Gathered around the table were roughly twenty people. Each with a little known set of knowledge, interest and understanding of city planning. The table was covered with a long print of the East Broadway corridor between Main Street and Prince George at 1:500 scale. We all got back from about an hour’s walk that had covered the region shown in the aerial view in front of us.
How do we start our discussion?
Scot Hein, Vancouver’s senior urban designer, took out a red marker and began drawing dash-dotted lines marking properties around each structure. Some looked small compared to others. Gradually, visible patterns revealed themselves on the paper. In the street walk people could feel the space, notice the environment, see the details of the neighborhood. Now, on paper, that marking process made the connection between reality and plan.
“So what is it that you do all day in design, draw nice pictures?” my grandmother has asked me years ago.

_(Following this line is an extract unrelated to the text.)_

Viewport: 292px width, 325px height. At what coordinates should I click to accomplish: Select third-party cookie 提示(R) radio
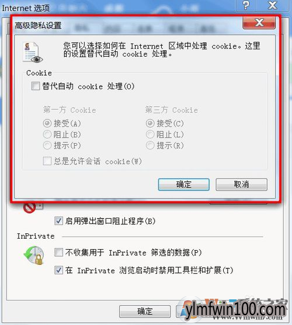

Even the seemingly simple act of talking with an audience and drawing at the same time is a highly intellectual endeavor. Although he confessed to not being good at it, Scot handled the task admirably. What we saw on paper compared to what we’ve experienced on ground started to make sense. The technical process of giving shape to impressions is in fact the magic of reaching common ground for discussion. For everyone in the room to be able to participate in the process, a communications barrier needs to be removed. That simple drawing of lines in front of people’s eyes allowed Scot to relieve us from the confusion of where to start. At the same time it puts all of us close together as a team of collaborators.

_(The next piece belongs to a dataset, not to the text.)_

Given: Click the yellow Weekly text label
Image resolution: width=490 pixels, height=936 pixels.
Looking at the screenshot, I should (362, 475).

From a skeleton, scientists have the insights and tools to show us a full illustration of extinct creatures.
In urban design we take the skeleton, be it the map of our city or any scale and shape of grid, and envision the future. For that future to be compelling to as many stakeholders as possible, the workshop conducted on the Sunday, 18th of November, was a great tool for engagement. Gradually and confidently, Scot, with input from the audience, has transformed the heavily abstract image of East Broadway from an image of neglect into a vision of opportunity. Nothing and no one can promise us success in this story.

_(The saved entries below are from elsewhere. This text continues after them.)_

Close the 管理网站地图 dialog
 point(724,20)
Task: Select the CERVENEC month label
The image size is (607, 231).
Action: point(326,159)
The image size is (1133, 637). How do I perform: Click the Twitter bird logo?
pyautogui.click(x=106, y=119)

Broadway East is worthy of attention. It requires the help of a caring crew. When I’ve heard of the Weaving Policy, People & Place Together (WPPP) I signed up for its workshops with a sense of curiosity and opportunity. What I found in the first meeting on November 3rd inspired me. There’s still work ahead. Contributions from many people and directions will no doubt strengthen the process. To me it looks like we are all trying to join forces in adding features onto the skeleton of a ship. Together we then send it to sea knowing we’ve done our best.